In early 2025, Berkshire Hathaway hinted at a forthcoming sale of its significant shares in Kraft Heinz. Historically, this investment, overseen by Buffett in collaboration with 3G Capital to acquire H.J. Heinz and later merge it with Kraft Foods, came under scrutiny as Kraft Heinz struggled financially. The food conglomerate has seen its market value plummet over 70% over a decade. Recent developments saw Berkshire taking financial write-downs and relinquishing board seats, signaling a decreasing attachment to Kraft Heinz.
What Led to Kraft Heinz Struggles?
Kraft Heinz’s turmoil extends back to the high-profile merger in 2015, which resulted in inflated costs without yielding the expected growth boost. The company’s share prices have notably suffered, culminating in a recent 22% drop within a year. Buffett, reflecting on the merger, admitted overpaying for the company, and subsequent strategies failed to remedy these setbacks.
Is Selling Kraft Heinz Stake Contradictory to Buffett’s Approach?
Berkshire’s potential divestment represents a departure from Buffett’s conservative strategy of retaining underperforming businesses. Buffett was known for his aversion to discarding less promising enterprises, aligning them under the idea that they at least generate cash. By possibly parting with the Kraft Heinz stake, Abel indicates a willingness to pivot from this deeply ingrained philosophy.
Berkshire’s history with Kraft Heinz hasn’t been favorable besides financial losses, and the food giant’s proposed split into two entities has not been well-received. Key brands like Heinz Ketchup and Kraft Mac & Cheese are poised to form Global Taste Elevation Co., while other products would form North American Grocery Co. Buffett, along with Abel, expressed disappointment in this decision, doubting it would resolve Kraft Heinz’s existing issues.
Having ended his 55-year tenure at Berkshire in 2025, Buffett’s transfer of leadership to Abel was widely anticipated. Now, Abel’s maneuvers will be closely observed to see if he maintains continuity with Berkshire’s legacy or brings a fresh strategic outlook. Abel’s potential sale of the Kraft Heinz stake marks an early indication of his intention to reassess and potentially recalibrate the conglomerate’s vast investment portfolio.

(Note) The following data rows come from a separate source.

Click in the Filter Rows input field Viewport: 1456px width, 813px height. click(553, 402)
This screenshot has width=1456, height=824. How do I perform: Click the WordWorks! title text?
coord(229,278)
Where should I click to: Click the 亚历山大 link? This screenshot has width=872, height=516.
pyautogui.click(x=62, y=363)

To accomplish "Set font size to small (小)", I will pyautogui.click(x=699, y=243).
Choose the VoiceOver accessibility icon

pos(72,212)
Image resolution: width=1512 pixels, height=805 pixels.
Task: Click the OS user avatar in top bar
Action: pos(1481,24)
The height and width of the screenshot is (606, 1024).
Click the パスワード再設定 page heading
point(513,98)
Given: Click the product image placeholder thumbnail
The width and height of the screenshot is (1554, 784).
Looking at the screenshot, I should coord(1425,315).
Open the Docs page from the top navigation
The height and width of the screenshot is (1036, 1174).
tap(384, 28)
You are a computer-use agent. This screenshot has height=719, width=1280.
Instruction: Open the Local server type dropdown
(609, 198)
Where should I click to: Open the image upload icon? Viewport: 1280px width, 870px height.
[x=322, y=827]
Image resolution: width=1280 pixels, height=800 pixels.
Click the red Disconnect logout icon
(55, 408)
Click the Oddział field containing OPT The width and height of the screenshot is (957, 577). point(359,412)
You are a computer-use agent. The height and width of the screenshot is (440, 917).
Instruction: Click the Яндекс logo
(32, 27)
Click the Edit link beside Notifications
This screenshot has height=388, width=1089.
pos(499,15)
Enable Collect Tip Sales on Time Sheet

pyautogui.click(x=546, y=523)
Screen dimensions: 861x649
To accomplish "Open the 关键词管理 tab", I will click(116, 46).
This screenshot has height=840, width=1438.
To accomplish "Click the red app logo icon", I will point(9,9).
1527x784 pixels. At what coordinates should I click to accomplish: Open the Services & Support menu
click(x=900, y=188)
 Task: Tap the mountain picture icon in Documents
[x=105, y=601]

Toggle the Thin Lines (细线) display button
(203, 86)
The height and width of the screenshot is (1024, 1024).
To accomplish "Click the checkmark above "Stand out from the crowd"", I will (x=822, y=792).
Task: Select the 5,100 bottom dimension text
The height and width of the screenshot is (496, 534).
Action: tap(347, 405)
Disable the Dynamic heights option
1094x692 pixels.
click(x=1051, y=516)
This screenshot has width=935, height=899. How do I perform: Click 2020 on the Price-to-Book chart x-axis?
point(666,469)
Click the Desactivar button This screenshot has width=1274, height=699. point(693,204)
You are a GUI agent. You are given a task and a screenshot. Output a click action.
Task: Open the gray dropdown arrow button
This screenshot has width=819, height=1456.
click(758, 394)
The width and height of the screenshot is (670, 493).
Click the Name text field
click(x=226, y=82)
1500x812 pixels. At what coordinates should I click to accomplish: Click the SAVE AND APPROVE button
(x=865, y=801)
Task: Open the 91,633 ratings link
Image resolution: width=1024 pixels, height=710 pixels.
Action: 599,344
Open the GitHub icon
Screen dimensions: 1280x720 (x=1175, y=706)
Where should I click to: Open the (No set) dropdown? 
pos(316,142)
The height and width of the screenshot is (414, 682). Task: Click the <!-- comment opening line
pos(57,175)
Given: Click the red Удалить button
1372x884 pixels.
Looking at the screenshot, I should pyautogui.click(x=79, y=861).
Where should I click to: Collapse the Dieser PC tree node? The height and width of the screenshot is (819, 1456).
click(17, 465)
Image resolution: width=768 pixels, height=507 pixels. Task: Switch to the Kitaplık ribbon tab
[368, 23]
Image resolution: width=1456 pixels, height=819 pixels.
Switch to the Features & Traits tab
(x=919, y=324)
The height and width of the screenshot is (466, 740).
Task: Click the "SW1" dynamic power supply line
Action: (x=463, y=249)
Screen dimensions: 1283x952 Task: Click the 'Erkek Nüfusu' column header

On various occasions, it was clear that Kraft Heinz struggled with synergy post-merger, compounded by strategic missteps and a slow adaptation to evolving consumer preferences. Compared to past situations where Berkshire showed patience with investments, Abel signals readiness to act decisively by considering selling the Kraft Heinz stake, notwithstanding Buffett’s historical reluctance to swiftly abandon such investments.
Greg Abel’s forthcoming decisions may redefine Berkshire Hathaway’s approach in the coming years. Evaluating underperforming investments like Kraft Heinz reflects a pragmatic shift possibly aimed at optimizing the portfolio. Such maneuvering could reshape investor perceptions and strategic alliances. Yet, the effectiveness of these decisions remains to be widely assessed, especially as financial markets watch Berkshire with keen interest under Abel’s stewardship.